Obniżeniem stawki są zatem zainteresowane zarówno osoby kupujące używane auta w Niemczech lub innych krajach Unii Europejskiej, ale też importerzy luksusowych samochodów. Kto by na tym skorzystał? Jeśli mowa o samochodach używanych to np. sprowadzenie z Niemiec 18-letniego BMW 535i kosztującego około 10 tys. zł kosztowałoby nie 1860 zł, lecz 460 zł. Sprzedawcy nowych aut skorzystaliby oczywiście więcej. Przykładem może być Hyundai, który ma w ofercie Grand Santa Fe tylko z 2,2-litrowym dieslem. Obecnie kupując takie auto za prawie 230 tys. zł, płacimy niemal 30 tys. zł akcyzy. Po zmianach cena samochodu mogłaby spaść o ponad 20 tys. zł. W podobnej sytuacji są i inni importerzy samochodów z dużymi silnikami.

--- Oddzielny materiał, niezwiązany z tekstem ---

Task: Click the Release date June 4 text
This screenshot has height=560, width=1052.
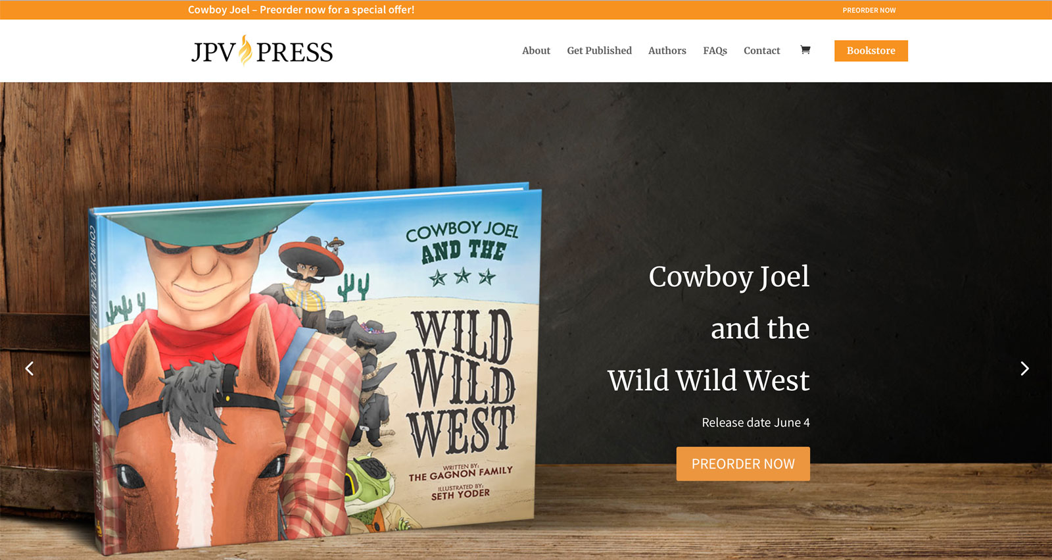Action: click(x=755, y=422)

Jak zaznacza wiceminister Wiesław Jasiński, obniżenie podatku miało przyczynić się do zlikwidowania patologii. Nagminną praktyką jest bowiem obniżanie wartości samochodu w deklaracjach oraz pogarszanie stanu aut przed wycenami dokonywanymi przez rzeczoznawców. Częstym sposobem na ominięcie wysokiej akcyzy jest też rejestrowanie samochodu jako ciężarowy – nieobjęty podatkiem akcyzowym. Tak często robią właściciele luksusowych samochodów. Problem w tym, że jak obliczyło ministerstwo finansów, wprowadzenie zasad zaproponowanych przez senatorów spowodowałoby koszt dla budżetu równy 450 mln zł. Wiceminister finansów mówi, że budżetu po prostu na to nie stać.

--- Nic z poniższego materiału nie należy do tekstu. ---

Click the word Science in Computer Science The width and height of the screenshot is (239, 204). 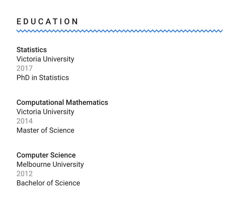coord(63,155)
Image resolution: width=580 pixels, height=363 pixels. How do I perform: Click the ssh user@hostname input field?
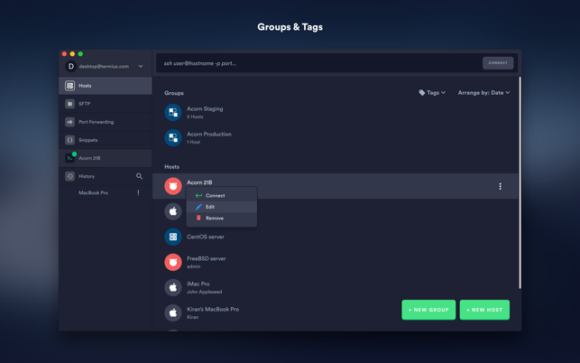point(318,63)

Oczywiście rząd zdaje sobie sprawę, że obecnie silniki o pojemności powyżej 2 litrów nie są znacząco bardziej szkodliwe dla środowiska niż mniejsze. Fakt ten – jak zapewnia wiceminister Jasiński – zostanie uwzględniony w nowych przepisach. Ostatecznie wysokość podatku akcyzowego ma być więc uzależniona od roku produkcji samochodu i pojemności silnika. Przyjęto przy tym przedziały lat produkcji aut, które pokrywają się z datami wprowadzania kolejnych norm emisji spalin Euro.

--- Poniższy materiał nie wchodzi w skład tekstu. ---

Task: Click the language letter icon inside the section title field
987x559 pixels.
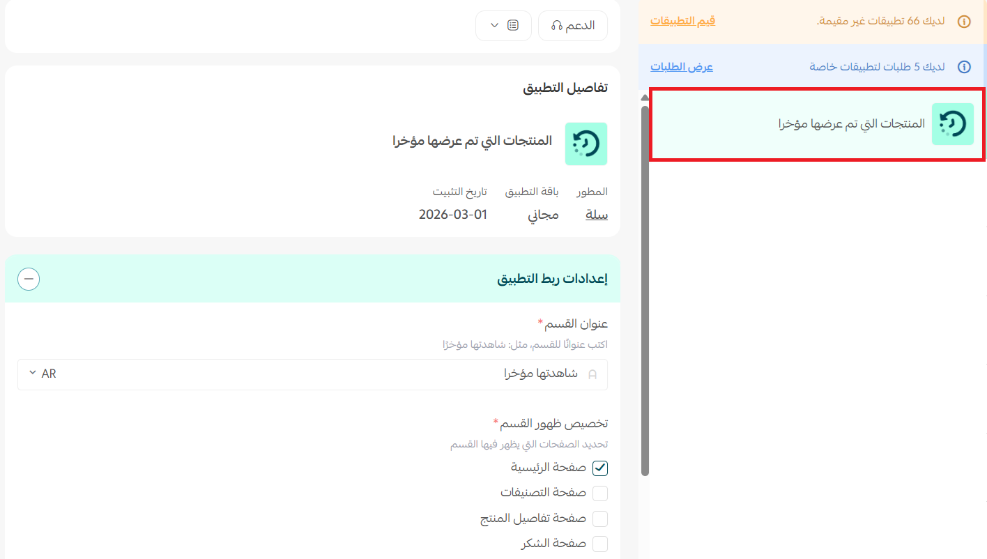Action: (592, 374)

Od nowego roku – jeśli nowe przepisy zostaną zaakceptowane przez Sejm i Prezydenta – będziemy więc mieć cztery przedziały podatku akcyzowego. Pierwszy dla samochodów wyprodukowanych do 2004 roku, drugi dla aut z lat 2005–2009, trzeci z lat 2010–2015 i czwarty dla samochodów z 2016 roku i nowszych. Kolejny, równolegle stosowany podział dotyczy pojemności skokowej silników. Osobne stawki będą dla samochodów do 1,2 litra, następnie od 1,2 do 1,5 litra, od 1,5 do 2 litrów oraz do 2,5 litra. Później stawki będą stopniowo rosnąć co każde kolejne 0,5 litra pojemności skokowej.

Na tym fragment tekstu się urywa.